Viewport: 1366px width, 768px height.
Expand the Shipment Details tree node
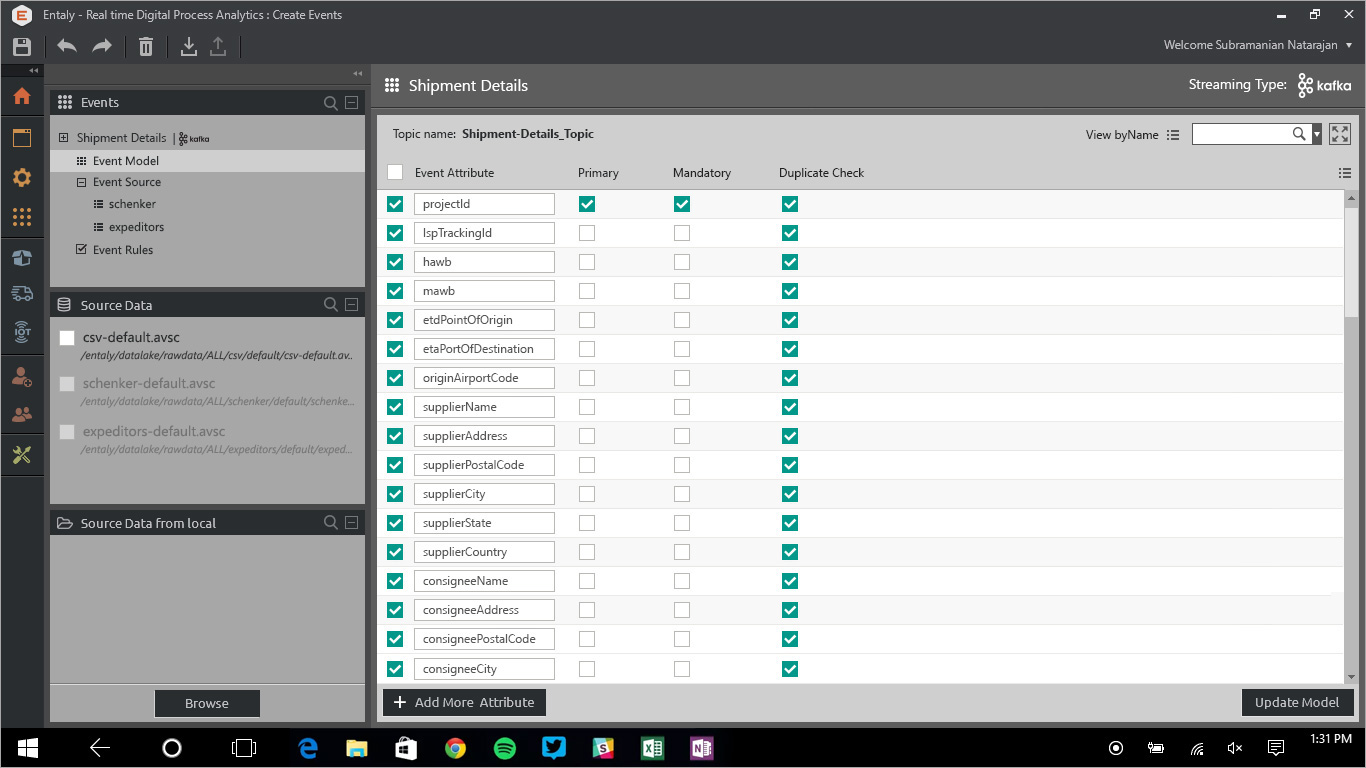(x=64, y=138)
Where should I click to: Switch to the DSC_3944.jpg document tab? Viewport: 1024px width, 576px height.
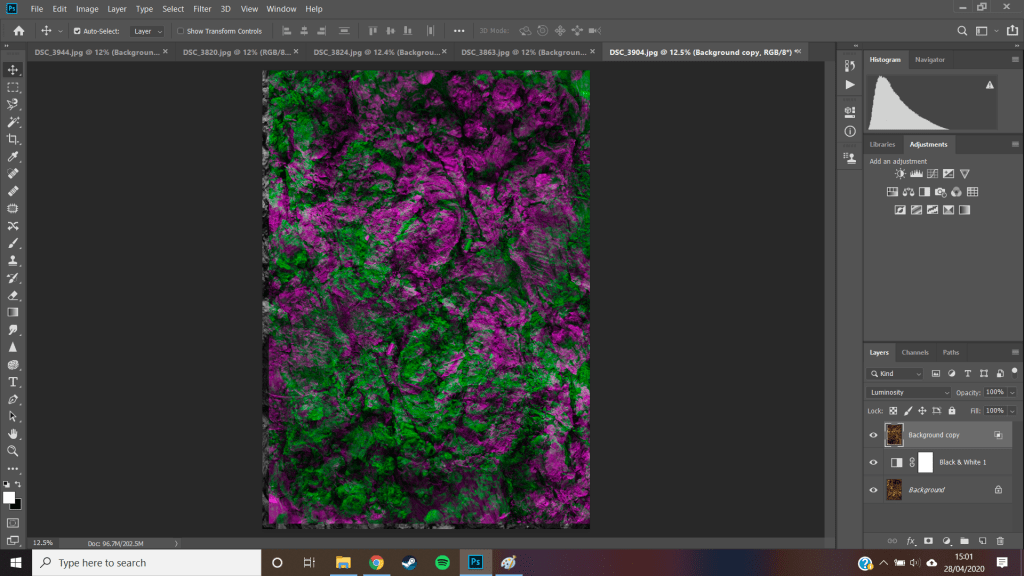click(97, 51)
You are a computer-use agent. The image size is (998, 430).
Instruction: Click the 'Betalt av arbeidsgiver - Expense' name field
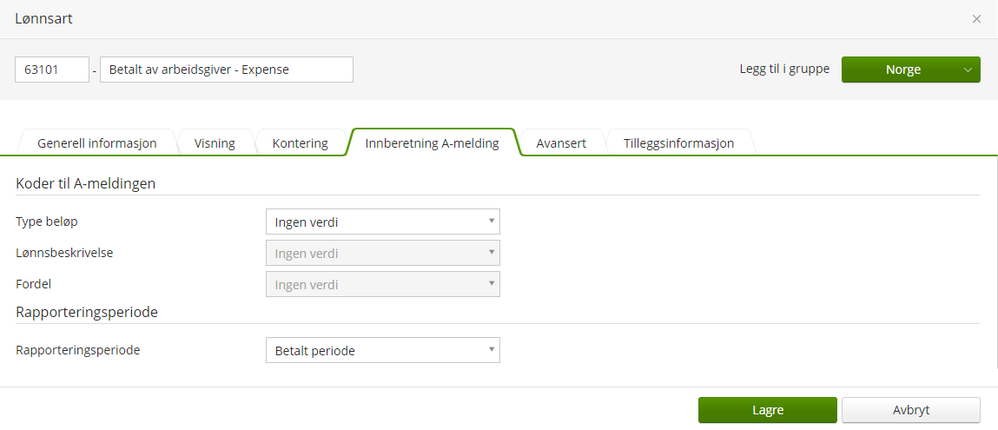pyautogui.click(x=226, y=69)
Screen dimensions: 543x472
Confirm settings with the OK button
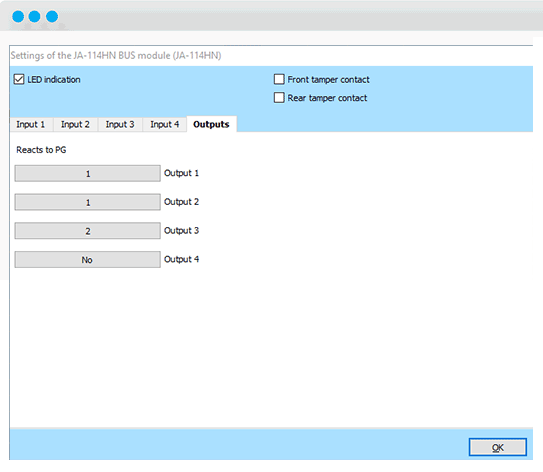click(x=498, y=447)
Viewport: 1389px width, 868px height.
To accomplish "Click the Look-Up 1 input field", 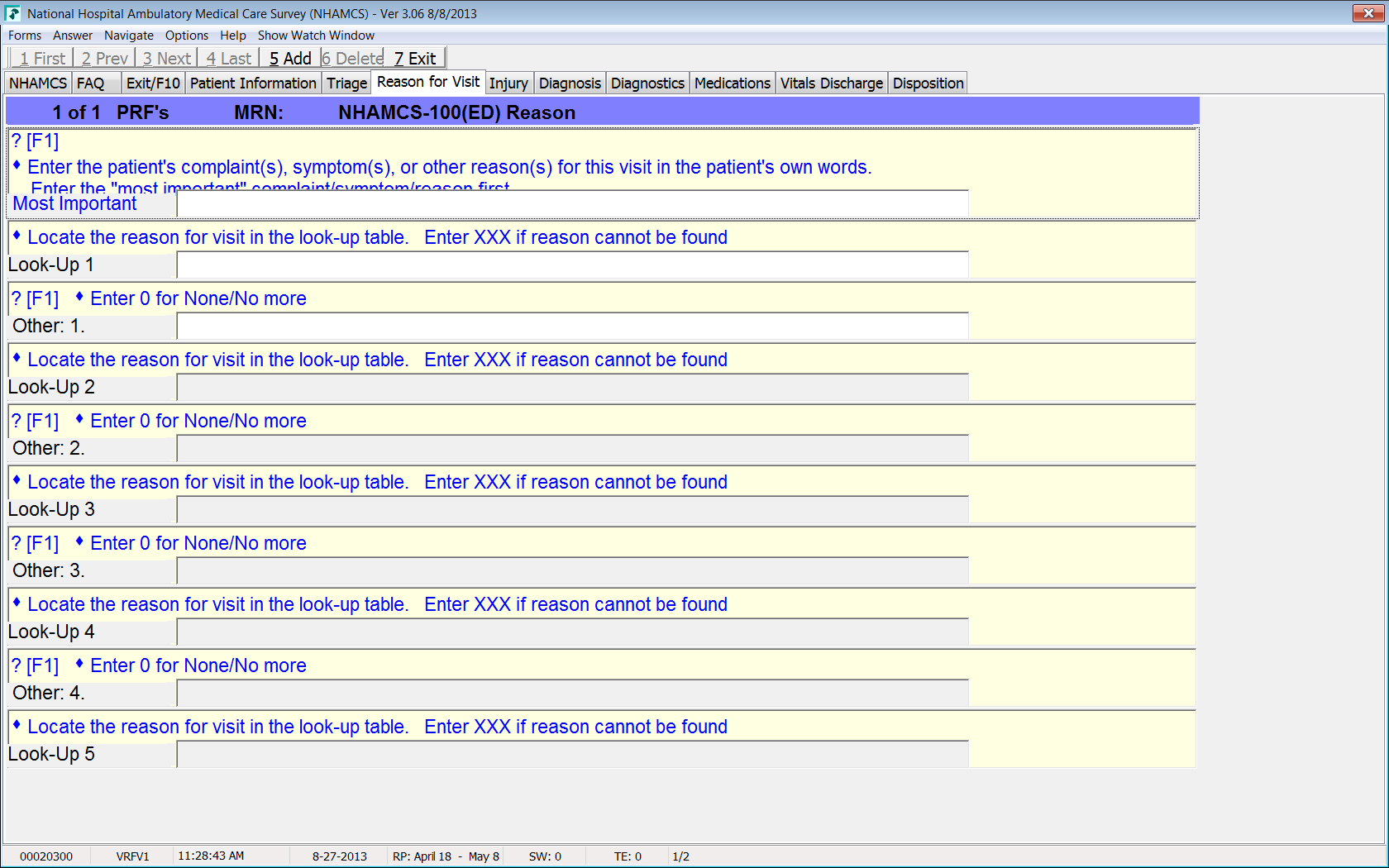I will click(572, 265).
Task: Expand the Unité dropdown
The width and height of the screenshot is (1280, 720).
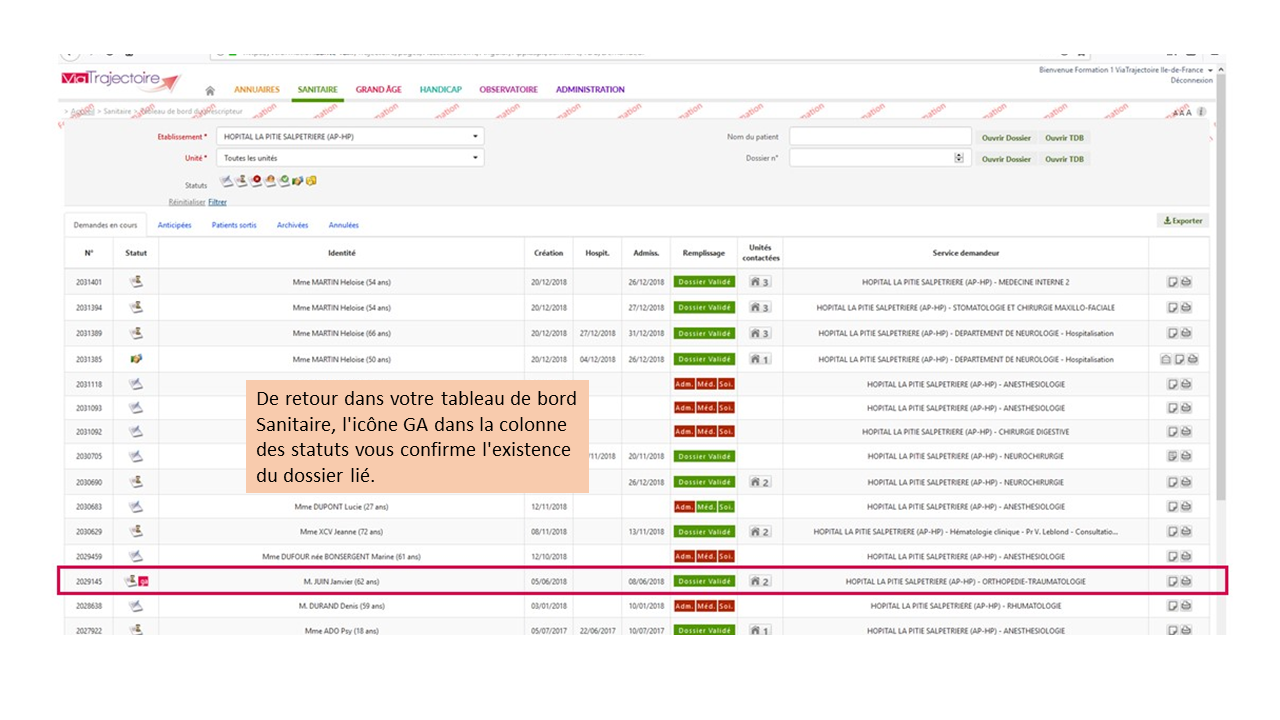Action: click(x=476, y=158)
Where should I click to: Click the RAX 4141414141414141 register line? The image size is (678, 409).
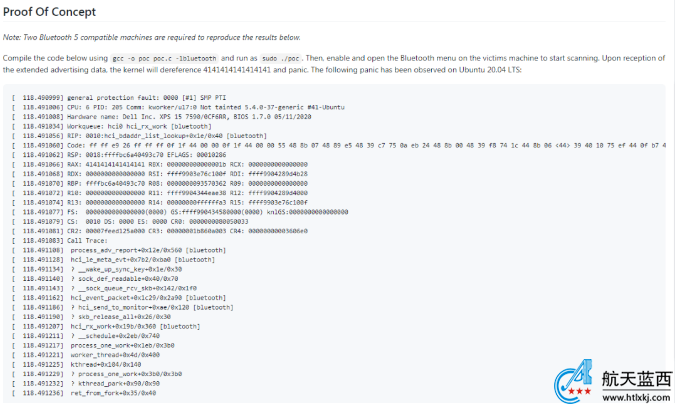[160, 164]
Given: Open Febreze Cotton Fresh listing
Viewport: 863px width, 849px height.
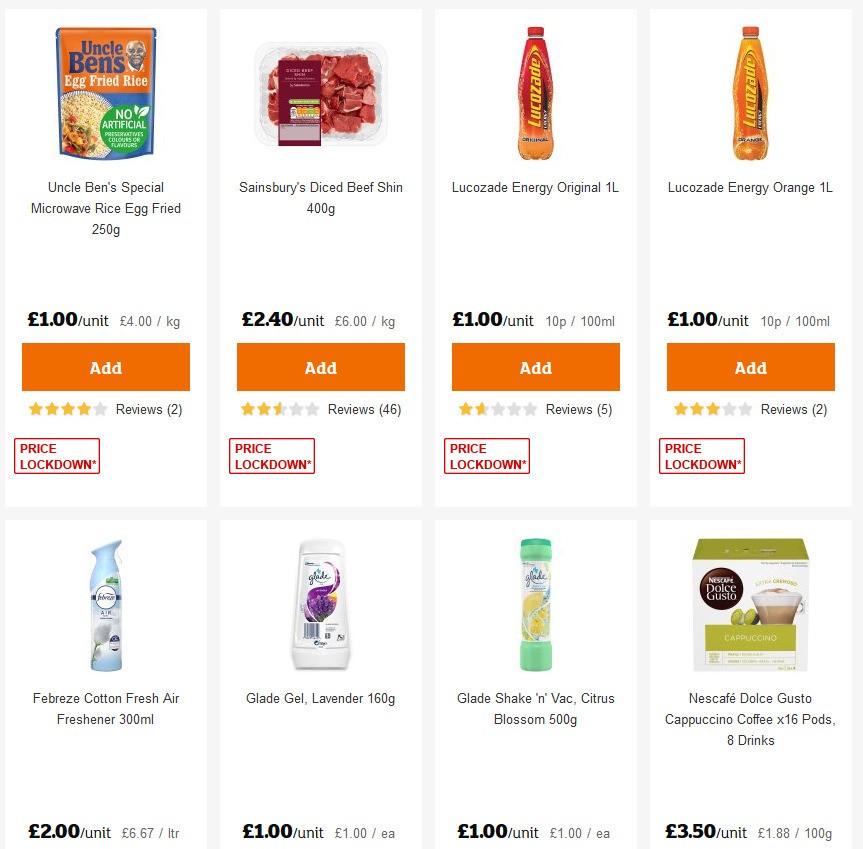Looking at the screenshot, I should (105, 708).
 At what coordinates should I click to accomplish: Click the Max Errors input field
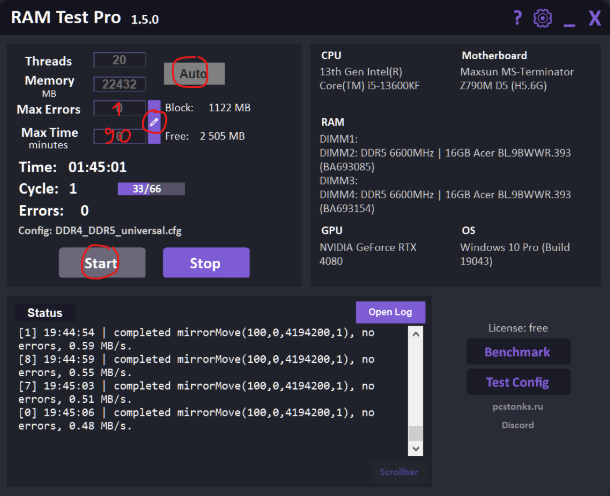click(x=119, y=108)
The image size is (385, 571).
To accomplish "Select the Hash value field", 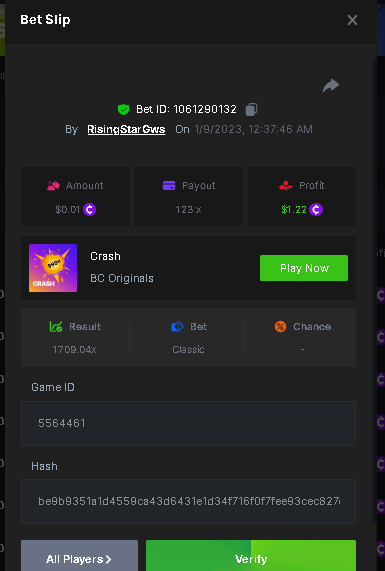I will pos(188,501).
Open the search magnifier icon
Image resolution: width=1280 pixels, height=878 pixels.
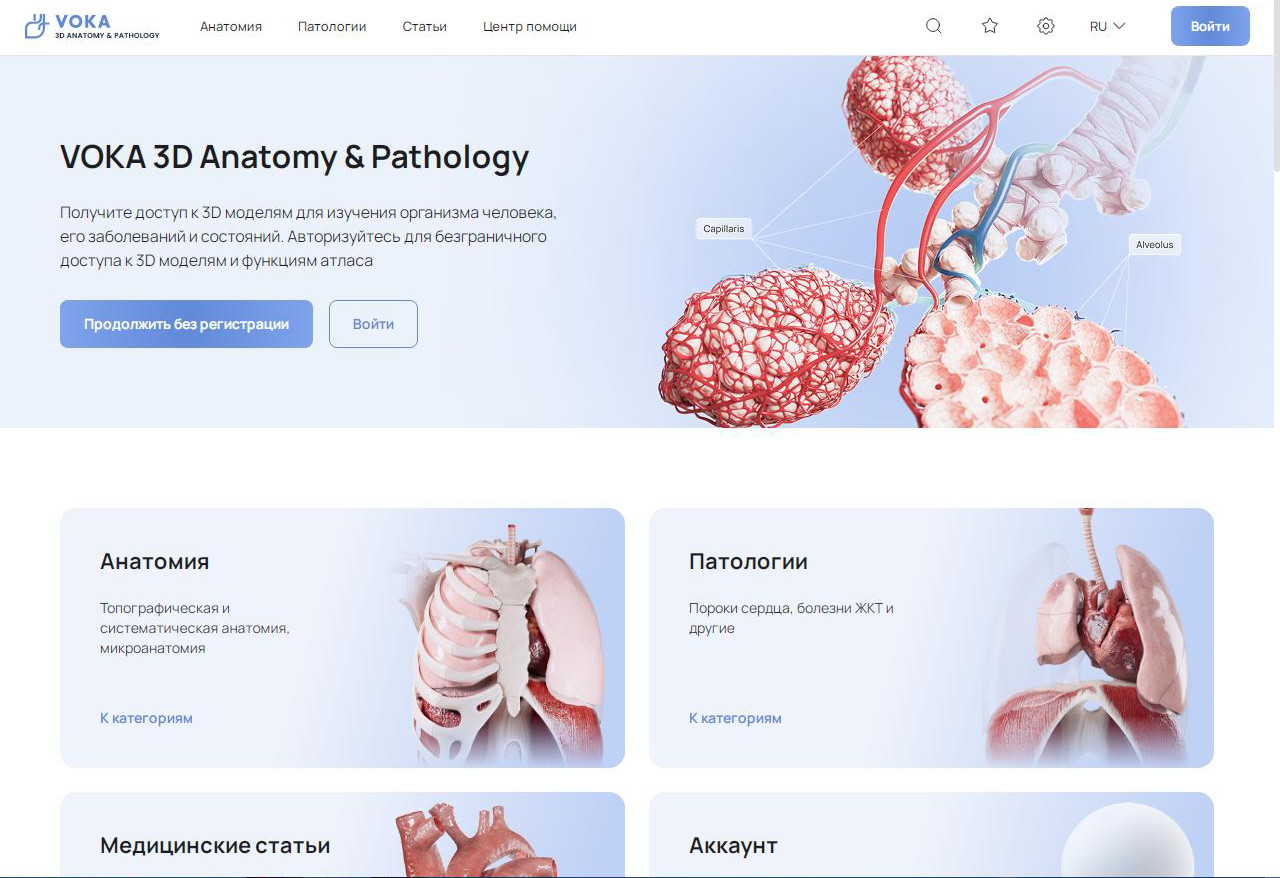tap(934, 26)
+ + +
PROBLEM TO SOLVE
Reproduce word for word the lines from the line holding "Image resolution: width=1280" through the last line of the material above, inclusive, and keep pictures out of it.

OUTPUT FOR THIS TASK
Image resolution: width=1280 pixels, height=878 pixels.
tap(934, 26)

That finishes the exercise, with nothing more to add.